The Battle of the Alamo has infiltrated San Antonio’s past as well as its present. Each year, thousands of visitors flock to the site to pay homage to Texas’ fallen heroes, as well as to wander the grounds which once saw so much bloodshed.
The Alamo compound itself is Texas’ cross between Mecca and Jerusalem—no matter what time you arrive, there’s sure to be countless of tourists, employees taking a lunch break, gatherings of ghost tours or the Alamo Rangers themselves shuffling along outside of its limestone facade. It’s said that the entire complex, stretching farther than just the standing mission, is the most haunted area in San Antonio.
The Menger Hotel, just on the other side of the plaza, is known to be home to over thirty spectral residents. Some are more well known, the Sallie Whites or the Cattle King himself, while others remain nameless in the After Life, preferring instead to hug the shadows and reveal themselves to only the lucky few.

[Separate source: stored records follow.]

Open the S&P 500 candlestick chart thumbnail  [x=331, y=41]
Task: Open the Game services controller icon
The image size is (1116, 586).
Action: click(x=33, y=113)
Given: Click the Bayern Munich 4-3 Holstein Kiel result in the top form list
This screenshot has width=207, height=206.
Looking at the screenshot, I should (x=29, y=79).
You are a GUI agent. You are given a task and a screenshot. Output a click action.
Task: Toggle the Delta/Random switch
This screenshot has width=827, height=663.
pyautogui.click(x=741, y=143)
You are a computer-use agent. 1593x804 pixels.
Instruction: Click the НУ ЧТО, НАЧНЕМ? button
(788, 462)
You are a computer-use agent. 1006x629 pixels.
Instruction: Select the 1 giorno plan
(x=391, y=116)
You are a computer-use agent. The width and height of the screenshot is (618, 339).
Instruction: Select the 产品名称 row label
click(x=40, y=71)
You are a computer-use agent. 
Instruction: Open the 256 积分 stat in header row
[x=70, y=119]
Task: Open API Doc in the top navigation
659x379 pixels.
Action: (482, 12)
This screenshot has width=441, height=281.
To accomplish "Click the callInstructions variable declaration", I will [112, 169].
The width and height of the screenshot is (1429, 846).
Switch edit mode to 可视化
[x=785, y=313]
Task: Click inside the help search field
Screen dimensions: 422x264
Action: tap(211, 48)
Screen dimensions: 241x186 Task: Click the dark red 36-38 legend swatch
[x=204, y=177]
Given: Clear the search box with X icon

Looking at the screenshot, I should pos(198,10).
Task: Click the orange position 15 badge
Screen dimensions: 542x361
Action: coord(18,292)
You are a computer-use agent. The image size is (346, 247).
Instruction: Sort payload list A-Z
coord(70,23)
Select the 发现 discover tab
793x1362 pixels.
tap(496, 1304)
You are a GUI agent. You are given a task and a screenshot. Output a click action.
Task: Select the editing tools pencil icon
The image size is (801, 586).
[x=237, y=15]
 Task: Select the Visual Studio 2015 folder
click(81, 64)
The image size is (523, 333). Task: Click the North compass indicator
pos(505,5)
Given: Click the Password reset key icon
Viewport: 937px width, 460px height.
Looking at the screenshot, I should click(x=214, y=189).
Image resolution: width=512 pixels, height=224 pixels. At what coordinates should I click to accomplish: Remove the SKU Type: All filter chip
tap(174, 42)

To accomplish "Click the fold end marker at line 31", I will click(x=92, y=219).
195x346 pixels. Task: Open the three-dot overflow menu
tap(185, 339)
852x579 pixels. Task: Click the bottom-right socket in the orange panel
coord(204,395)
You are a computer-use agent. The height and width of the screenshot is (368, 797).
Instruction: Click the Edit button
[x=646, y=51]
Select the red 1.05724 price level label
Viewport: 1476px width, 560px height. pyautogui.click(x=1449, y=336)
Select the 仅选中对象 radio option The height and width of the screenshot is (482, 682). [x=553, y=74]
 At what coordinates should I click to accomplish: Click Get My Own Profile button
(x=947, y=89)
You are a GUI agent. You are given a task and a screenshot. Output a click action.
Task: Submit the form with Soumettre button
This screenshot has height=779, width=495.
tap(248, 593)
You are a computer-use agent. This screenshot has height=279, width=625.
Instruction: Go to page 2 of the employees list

The Crockett Hotel, located just behind the historic Alamo, was the setting of poor frontiersman Davy Crockett’s death during the battle. Today, its iconic green sign illuminates the sky above the Alamo at night, a signal to all that the tragedy did not stop at the mission . . . but that blood was spilled throughout the entire area.
But one particular hotel in the Alamo Plaza that often fails to get recognition is the Hotel Indigo at the Alamo—you see, this location is not only one of the most haunted places to stay in San Antonio, but it is also one of the most historically significant.
Welcome to the Hotel Indigo at the Alamo, where the Alamo was breached.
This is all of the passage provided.